Second generation pine needle scale has begun to hatch
Pine needle scale summer generation has begun to hatch in Lower Michigan. Target insecticide applications for when most crawlers have emerged and begun to settle down.
Pine needle scale, Chionaspis pinifolia (Diasoididae), is an armored scale that can be a serious pest of two-needle pines used as Christmas trees and ornamental plantings, especially Scots and Mugo pine. Pine needle scale feeds by sucking sap from the needles, which can cause needles to turn yellow and may reduce the tree’s growth. In Michigan, we see two generations each year. The first generation crawlers emerge in spring about the time of full lilac bloom. Second generation crawlers normally occur in mid-July at about 1,280-1,500 growing degree days (GDD) base 50. It is this generation of newly hatched crawlers that move onto new growth, or current-year needles.

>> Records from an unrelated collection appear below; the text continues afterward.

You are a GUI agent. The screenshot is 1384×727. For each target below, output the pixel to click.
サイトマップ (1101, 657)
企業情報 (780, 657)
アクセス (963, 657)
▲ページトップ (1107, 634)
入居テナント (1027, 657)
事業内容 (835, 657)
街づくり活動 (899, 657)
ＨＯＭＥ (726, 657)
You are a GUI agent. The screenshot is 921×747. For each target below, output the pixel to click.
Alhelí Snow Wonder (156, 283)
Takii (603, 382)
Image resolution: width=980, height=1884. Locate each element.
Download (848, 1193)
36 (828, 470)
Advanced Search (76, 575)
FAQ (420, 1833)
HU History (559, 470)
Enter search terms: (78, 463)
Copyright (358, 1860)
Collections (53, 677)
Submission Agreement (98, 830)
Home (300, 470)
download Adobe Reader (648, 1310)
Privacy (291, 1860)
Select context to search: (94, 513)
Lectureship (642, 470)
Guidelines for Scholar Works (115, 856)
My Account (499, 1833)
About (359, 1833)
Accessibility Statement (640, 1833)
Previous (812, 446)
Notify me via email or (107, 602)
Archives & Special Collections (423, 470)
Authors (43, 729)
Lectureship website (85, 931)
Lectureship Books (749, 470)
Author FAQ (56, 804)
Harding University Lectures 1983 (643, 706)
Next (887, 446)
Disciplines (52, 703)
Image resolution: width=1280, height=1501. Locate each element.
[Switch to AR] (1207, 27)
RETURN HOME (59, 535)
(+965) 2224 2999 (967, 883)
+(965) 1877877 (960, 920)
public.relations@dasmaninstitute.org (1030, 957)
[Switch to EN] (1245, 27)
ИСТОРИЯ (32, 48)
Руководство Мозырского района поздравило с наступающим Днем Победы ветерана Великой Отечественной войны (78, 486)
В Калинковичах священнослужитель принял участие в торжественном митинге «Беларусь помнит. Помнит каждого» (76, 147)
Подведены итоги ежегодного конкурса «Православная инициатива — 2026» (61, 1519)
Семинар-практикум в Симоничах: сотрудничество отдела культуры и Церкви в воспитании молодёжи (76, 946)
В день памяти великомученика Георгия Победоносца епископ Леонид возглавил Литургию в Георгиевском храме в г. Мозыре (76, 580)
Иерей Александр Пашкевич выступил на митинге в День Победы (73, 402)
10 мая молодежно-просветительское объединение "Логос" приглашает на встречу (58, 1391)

The summer generation eggs hatch over a relatively long time period of two to four weeks. This extended period of hatching probably occurs because spring generation scales develop at different rates, depending on where they are located on the tree. Some scales develop relatively quickly because they are exposed to more sun and warmer temperatures than scales that feed in shaded locations on the tree. As a result, eggs that develop into second generation adults are laid over a longer period of time as first generation adult female scales reach maturity.
Second generation scales mature and lay eggs late summer then die. Their eggs overwinter under the white scale covering until the following spring. Often, it’s not until fall when the scale develops this white, wax covering that growers realize they have a problem.
With this summer generation, growers will want to target their insecticide applications when most of the crawlers have emerged and begun to settle down. With the longer hatching period, two applications may be needed.